The good news is the influence of al-Qaida has diminished, and its powerful leader, Osama bin Laden is dead, Los Angeles Deputy Police Chief Michael Downing told a crowd Wednesday at the Visalia Convention Center.

But the violent extremist organization has splintered, sprouting factions in various countries including the United States. And an increasing number of people involved with al-Qaida activities include "home-grown" members raised in the United States who have embraced to core organization's violent extremism, he said.

This has created new challenges to western law enforcement agencies trying to identify these people and stay ahead of terrorist acts, "and we are looking for that needle in a haystack that looks like you and I," said Downing, head of the LAPD's Counter-Terrorism Bureau.

Downing, a native of Hanford whose wife is a Visalia native, came here to speak to the first joint meeting of the five Visalia-area Kiwanis clubs.

About 450 people packed the Convention Center's Charter Oak ballroom, among them local politicians, business people and representatives from local law enforcement agencies.

"I'm not going to talk today about responses to terrorism, because I hope it doesn't happen again," Downing said, referring to the Sept. 11, 2001, terrorist attacks on the World Trade Centers in New York and the Pentagon orchestrated by bin Laden.

But the fact is, the United States doesn't have sufficient intelligence to ensure another terrorist attack doesn't happen here again, and since 2001 there have been 46 incidents of domestic terrorism, most of which have been stopped or disrupted.

They include one by Nidal Malik Hasan - an American-born U.S. Army major and a Muslim of Palestinian descent - who killed 13 people in November 2009 during a shooting spree at Fort Hood, Texas.

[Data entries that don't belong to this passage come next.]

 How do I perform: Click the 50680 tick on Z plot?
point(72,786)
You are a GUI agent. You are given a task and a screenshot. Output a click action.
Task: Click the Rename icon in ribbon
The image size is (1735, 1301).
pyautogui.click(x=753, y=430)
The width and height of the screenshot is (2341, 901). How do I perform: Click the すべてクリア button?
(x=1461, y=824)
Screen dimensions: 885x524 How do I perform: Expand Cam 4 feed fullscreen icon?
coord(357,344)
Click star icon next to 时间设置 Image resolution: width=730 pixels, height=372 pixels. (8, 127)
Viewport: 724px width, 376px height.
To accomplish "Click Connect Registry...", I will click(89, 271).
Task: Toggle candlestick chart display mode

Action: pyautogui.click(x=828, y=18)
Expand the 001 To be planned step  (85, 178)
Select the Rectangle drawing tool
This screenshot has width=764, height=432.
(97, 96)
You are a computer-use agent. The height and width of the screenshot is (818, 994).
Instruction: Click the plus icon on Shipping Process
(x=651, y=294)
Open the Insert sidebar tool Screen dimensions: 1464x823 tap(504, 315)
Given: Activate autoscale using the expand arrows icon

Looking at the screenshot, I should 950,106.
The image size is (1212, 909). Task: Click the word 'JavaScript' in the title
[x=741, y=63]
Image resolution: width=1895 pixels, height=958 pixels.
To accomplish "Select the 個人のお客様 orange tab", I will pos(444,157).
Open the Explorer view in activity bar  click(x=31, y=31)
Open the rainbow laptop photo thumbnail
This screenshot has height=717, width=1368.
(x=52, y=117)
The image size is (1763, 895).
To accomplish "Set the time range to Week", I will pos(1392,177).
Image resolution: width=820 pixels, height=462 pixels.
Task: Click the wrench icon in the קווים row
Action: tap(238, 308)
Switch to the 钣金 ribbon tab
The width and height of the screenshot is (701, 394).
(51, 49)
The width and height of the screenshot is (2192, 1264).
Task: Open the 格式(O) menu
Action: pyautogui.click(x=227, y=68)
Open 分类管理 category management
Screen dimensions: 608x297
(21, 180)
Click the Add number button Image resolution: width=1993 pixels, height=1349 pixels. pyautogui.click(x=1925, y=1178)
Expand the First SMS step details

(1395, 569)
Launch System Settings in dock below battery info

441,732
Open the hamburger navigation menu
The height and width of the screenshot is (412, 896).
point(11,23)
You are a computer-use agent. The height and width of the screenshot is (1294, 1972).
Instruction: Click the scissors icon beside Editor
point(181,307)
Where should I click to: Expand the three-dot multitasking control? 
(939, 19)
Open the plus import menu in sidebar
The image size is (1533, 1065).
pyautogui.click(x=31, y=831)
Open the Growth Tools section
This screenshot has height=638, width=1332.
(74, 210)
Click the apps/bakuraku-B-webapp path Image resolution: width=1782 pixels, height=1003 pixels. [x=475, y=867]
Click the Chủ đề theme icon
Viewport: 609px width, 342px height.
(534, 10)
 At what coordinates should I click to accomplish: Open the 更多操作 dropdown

Downing also noted the case of Faisal Shahzad, a naturalized U.S. citizen from Pakistan accused of parking a sport utility vehicle packed with explosives in New York's Times Square in May 2010. Fortunately, the explosives didn't go off.

"What we have to worry about more than anything is al-Qaida-inspired threats," Downing said.

Part of the reason is that these extremists groups are becoming more globally accessible via the Internet and al-Qaida also is changing its message to appeal to young people in the United States.

"Kill, kill, kill" the infidels used to be the message, Downing said.

Now the message is for young people to take care of their families, "and when the time is right, kill, kill, kill," he said.

Downing said his department is working with military and law enforcement agencies the Middle East to better understand extremists, their methods and the reasons for their actions. The LAPD also is trying to build ties with the city's Muslim community. "I hear from moderate Muslims every day, and they are just as patriotic as you and I," Downing said.

He showed a commercial featuring Muslims saying they are proud Americans who want to be valued for what they offer society, not feared. "Home is not where my grandparents are buried. It's where my grandchildren will be raised," said Downing, adding that is the sort of message he tries to deliver in Los Angeles, which has the second largest Muslim community in the U.S.

"Visalia has a large Yemeni population," he said, and asked the crowd if they were inviting people from that community into Rotary Clubs and other groups.

Certainly, the U.S. and its allies will have to target terrorists to prevent violence, but "the solution is going to come from the community, ultimately," Downing said.

"I thought it was terrific," Tulare County District Attorney Phil Kline said of the speech. "We have to engage with different communities and make them part of the process."

"I think in Visalia, we tend to live in an environment where we don't think terrorism will affect us," said Visalia police Lt. Steve Phillips. "And just because we don't live in a big city doesn't mean we don't have to be alert and prepared."